Records to use section start
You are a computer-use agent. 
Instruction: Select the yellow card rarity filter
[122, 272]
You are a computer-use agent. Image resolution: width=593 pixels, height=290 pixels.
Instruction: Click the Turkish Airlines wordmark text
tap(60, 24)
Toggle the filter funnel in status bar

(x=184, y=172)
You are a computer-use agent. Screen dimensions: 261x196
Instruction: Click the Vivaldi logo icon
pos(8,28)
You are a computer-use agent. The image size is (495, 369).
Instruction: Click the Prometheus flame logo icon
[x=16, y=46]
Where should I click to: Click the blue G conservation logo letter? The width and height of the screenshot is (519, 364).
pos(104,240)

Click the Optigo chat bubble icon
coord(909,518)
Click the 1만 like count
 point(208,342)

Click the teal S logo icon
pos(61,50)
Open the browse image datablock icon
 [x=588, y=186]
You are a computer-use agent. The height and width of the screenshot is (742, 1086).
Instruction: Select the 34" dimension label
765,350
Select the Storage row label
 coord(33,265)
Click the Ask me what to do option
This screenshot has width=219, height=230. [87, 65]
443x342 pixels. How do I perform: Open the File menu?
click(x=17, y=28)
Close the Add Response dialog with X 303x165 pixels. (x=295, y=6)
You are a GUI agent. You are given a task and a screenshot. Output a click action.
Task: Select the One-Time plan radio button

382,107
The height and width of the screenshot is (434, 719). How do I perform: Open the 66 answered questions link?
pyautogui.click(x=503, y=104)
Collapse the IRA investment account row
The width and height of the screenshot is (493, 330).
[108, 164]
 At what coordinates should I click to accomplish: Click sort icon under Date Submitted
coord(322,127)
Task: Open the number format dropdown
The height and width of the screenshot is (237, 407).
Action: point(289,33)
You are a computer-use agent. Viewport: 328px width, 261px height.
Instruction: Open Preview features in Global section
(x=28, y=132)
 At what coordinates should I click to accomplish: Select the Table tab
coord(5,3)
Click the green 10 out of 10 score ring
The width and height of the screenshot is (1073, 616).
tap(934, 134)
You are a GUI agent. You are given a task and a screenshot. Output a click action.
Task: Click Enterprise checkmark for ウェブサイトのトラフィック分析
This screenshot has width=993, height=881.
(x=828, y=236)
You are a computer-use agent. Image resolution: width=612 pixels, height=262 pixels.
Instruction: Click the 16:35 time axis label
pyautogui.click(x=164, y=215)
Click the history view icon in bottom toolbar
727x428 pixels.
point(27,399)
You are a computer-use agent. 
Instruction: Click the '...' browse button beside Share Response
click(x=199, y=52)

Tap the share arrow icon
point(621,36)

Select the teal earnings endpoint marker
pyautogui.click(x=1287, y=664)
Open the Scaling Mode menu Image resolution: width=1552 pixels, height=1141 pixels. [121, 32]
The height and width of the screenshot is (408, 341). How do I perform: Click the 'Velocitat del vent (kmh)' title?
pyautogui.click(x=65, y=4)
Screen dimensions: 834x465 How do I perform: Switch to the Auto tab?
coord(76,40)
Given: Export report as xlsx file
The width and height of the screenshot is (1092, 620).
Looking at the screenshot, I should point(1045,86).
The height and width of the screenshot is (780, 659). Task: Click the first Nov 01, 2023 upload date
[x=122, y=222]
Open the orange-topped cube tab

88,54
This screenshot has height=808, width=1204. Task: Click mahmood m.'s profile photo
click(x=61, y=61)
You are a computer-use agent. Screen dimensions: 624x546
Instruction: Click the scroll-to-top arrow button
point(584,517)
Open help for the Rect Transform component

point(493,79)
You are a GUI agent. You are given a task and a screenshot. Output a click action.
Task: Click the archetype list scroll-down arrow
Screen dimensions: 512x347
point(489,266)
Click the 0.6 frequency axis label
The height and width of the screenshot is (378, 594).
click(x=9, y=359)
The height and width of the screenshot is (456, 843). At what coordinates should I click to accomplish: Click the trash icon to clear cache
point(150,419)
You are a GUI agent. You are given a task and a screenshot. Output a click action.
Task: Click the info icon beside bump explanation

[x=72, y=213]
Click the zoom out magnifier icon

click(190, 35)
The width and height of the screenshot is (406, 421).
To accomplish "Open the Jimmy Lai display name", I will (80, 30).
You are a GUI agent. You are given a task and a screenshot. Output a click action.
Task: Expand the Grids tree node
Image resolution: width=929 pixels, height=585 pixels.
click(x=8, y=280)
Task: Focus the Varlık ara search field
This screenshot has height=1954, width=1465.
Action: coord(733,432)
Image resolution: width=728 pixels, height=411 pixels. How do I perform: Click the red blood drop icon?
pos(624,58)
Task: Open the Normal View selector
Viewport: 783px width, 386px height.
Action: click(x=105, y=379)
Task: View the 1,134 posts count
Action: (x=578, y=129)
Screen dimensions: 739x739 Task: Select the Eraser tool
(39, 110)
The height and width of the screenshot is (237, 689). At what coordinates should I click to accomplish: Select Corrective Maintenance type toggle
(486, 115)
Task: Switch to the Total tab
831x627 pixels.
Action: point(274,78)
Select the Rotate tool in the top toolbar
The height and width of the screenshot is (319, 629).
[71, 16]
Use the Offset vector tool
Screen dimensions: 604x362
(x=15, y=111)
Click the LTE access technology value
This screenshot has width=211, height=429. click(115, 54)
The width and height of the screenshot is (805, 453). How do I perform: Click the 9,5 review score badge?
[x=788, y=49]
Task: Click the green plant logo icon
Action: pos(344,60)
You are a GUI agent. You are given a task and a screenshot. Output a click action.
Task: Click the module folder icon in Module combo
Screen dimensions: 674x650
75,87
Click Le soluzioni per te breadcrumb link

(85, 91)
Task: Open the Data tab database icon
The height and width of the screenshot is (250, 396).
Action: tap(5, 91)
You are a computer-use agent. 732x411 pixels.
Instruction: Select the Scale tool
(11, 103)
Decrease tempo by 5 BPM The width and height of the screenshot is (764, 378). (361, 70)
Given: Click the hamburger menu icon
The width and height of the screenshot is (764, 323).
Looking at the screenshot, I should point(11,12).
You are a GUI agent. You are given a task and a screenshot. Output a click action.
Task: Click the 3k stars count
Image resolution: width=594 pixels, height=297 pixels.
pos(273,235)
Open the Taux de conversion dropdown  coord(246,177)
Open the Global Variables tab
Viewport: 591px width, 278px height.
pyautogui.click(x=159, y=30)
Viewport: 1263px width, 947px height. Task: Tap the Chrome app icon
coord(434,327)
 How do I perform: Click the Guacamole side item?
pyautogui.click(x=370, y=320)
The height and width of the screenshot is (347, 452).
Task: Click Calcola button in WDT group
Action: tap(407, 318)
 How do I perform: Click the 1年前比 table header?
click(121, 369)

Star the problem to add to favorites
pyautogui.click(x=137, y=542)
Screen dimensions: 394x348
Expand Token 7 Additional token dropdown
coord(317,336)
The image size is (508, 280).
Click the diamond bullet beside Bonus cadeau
Records to use section end
- [Exercise prompt]: Reproduce the complete data exactly as presented above.

- [Answer to this problem]:
You are a computer-use agent. 
Instruction: Select the yellow card rarity filter
[122, 272]
You are a computer-use agent. Image resolution: width=593 pixels, height=290 pixels.
Instruction: Click the Turkish Airlines wordmark text
tap(60, 24)
Toggle the filter funnel in status bar

(x=184, y=172)
You are a computer-use agent. Screen dimensions: 261x196
Instruction: Click the Vivaldi logo icon
pos(8,28)
You are a computer-use agent. The image size is (495, 369).
Instruction: Click the Prometheus flame logo icon
[x=16, y=46]
Where should I click to: Click the blue G conservation logo letter? The width and height of the screenshot is (519, 364).
pos(104,240)

Click the Optigo chat bubble icon
coord(909,518)
Click the 1만 like count
 point(208,342)

Click the teal S logo icon
pos(61,50)
Open the browse image datablock icon
 [x=588, y=186]
You are a computer-use agent. The height and width of the screenshot is (742, 1086).
Instruction: Select the 34" dimension label
765,350
Select the Storage row label
 coord(33,265)
Click the Ask me what to do option
This screenshot has width=219, height=230. [87, 65]
443x342 pixels. How do I perform: Open the File menu?
click(x=17, y=28)
Close the Add Response dialog with X 303x165 pixels. (x=295, y=6)
You are a GUI agent. You are given a task and a screenshot. Output a click action.
Task: Select the One-Time plan radio button

382,107
The height and width of the screenshot is (434, 719). How do I perform: Open the 66 answered questions link?
pyautogui.click(x=503, y=104)
Collapse the IRA investment account row
The width and height of the screenshot is (493, 330).
[108, 164]
 At what coordinates should I click to accomplish: Click sort icon under Date Submitted
coord(322,127)
Task: Open the number format dropdown
The height and width of the screenshot is (237, 407).
Action: point(289,33)
You are a computer-use agent. Viewport: 328px width, 261px height.
Instruction: Open Preview features in Global section
(x=28, y=132)
 At what coordinates should I click to accomplish: Select the Table tab
coord(5,3)
Click the green 10 out of 10 score ring
The width and height of the screenshot is (1073, 616).
tap(934, 134)
You are a GUI agent. You are given a task and a screenshot. Output a click action.
Task: Click Enterprise checkmark for ウェブサイトのトラフィック分析
This screenshot has width=993, height=881.
(x=828, y=236)
You are a computer-use agent. Image resolution: width=612 pixels, height=262 pixels.
Instruction: Click the 16:35 time axis label
pyautogui.click(x=164, y=215)
Click the history view icon in bottom toolbar
727x428 pixels.
point(27,399)
You are a computer-use agent. 
Instruction: Click the '...' browse button beside Share Response
click(x=199, y=52)

Tap the share arrow icon
point(621,36)

Select the teal earnings endpoint marker
pyautogui.click(x=1287, y=664)
Open the Scaling Mode menu Image resolution: width=1552 pixels, height=1141 pixels. [121, 32]
The height and width of the screenshot is (408, 341). How do I perform: Click the 'Velocitat del vent (kmh)' title?
pyautogui.click(x=65, y=4)
Screen dimensions: 834x465 How do I perform: Switch to the Auto tab?
coord(76,40)
Given: Export report as xlsx file
The width and height of the screenshot is (1092, 620).
Looking at the screenshot, I should point(1045,86).
The height and width of the screenshot is (780, 659). Task: Click the first Nov 01, 2023 upload date
[x=122, y=222]
Open the orange-topped cube tab

88,54
This screenshot has height=808, width=1204. Task: Click mahmood m.'s profile photo
click(x=61, y=61)
You are a computer-use agent. Screen dimensions: 624x546
Instruction: Click the scroll-to-top arrow button
point(584,517)
Open help for the Rect Transform component

point(493,79)
You are a GUI agent. You are given a task and a screenshot. Output a click action.
Task: Click the archetype list scroll-down arrow
Screen dimensions: 512x347
point(489,266)
Click the 0.6 frequency axis label
The height and width of the screenshot is (378, 594).
click(x=9, y=359)
The height and width of the screenshot is (456, 843). At what coordinates should I click to accomplish: Click the trash icon to clear cache
point(150,419)
You are a GUI agent. You are given a task and a screenshot. Output a click action.
Task: Click the info icon beside bump explanation

[x=72, y=213]
Click the zoom out magnifier icon

click(190, 35)
The width and height of the screenshot is (406, 421).
To accomplish "Open the Jimmy Lai display name", I will (80, 30).
You are a GUI agent. You are given a task and a screenshot. Output a click action.
Task: Expand the Grids tree node
Image resolution: width=929 pixels, height=585 pixels.
click(x=8, y=280)
Task: Focus the Varlık ara search field
This screenshot has height=1954, width=1465.
Action: coord(733,432)
Image resolution: width=728 pixels, height=411 pixels. How do I perform: Click the red blood drop icon?
pos(624,58)
Task: Open the Normal View selector
Viewport: 783px width, 386px height.
Action: click(x=105, y=379)
Task: View the 1,134 posts count
Action: (x=578, y=129)
Screen dimensions: 739x739 Task: Select the Eraser tool
(39, 110)
The height and width of the screenshot is (237, 689). At what coordinates should I click to accomplish: Select Corrective Maintenance type toggle
(486, 115)
Task: Switch to the Total tab
831x627 pixels.
Action: point(274,78)
Select the Rotate tool in the top toolbar
The height and width of the screenshot is (319, 629).
[71, 16]
Use the Offset vector tool
Screen dimensions: 604x362
(x=15, y=111)
Click the LTE access technology value
This screenshot has width=211, height=429. click(115, 54)
The width and height of the screenshot is (805, 453). How do I perform: Click the 9,5 review score badge?
[x=788, y=49]
Task: Click the green plant logo icon
Action: pos(344,60)
You are a GUI agent. You are given a task and a screenshot. Output a click action.
Task: Click the module folder icon in Module combo
Screen dimensions: 674x650
75,87
Click Le soluzioni per te breadcrumb link

(85, 91)
Task: Open the Data tab database icon
The height and width of the screenshot is (250, 396).
Action: tap(5, 91)
You are a computer-use agent. 732x411 pixels.
Instruction: Select the Scale tool
(11, 103)
Decrease tempo by 5 BPM The width and height of the screenshot is (764, 378). (361, 70)
Given: Click the hamburger menu icon
The width and height of the screenshot is (764, 323).
Looking at the screenshot, I should point(11,12).
You are a GUI agent. You are given a task and a screenshot. Output a click action.
Task: Click the 3k stars count
Image resolution: width=594 pixels, height=297 pixels.
pos(273,235)
Open the Taux de conversion dropdown  coord(246,177)
Open the Global Variables tab
Viewport: 591px width, 278px height.
pyautogui.click(x=159, y=30)
Viewport: 1263px width, 947px height. Task: Tap the Chrome app icon
coord(434,327)
 How do I perform: Click the Guacamole side item?
pyautogui.click(x=370, y=320)
The height and width of the screenshot is (347, 452).
Task: Click Calcola button in WDT group
Action: tap(407, 318)
 How do I perform: Click the 1年前比 table header?
click(121, 369)

Star the problem to add to favorites
pyautogui.click(x=137, y=542)
Screen dimensions: 394x348
Expand Token 7 Additional token dropdown
coord(317,336)
The image size is (508, 280).
Click the diamond bullet beside Bonus cadeau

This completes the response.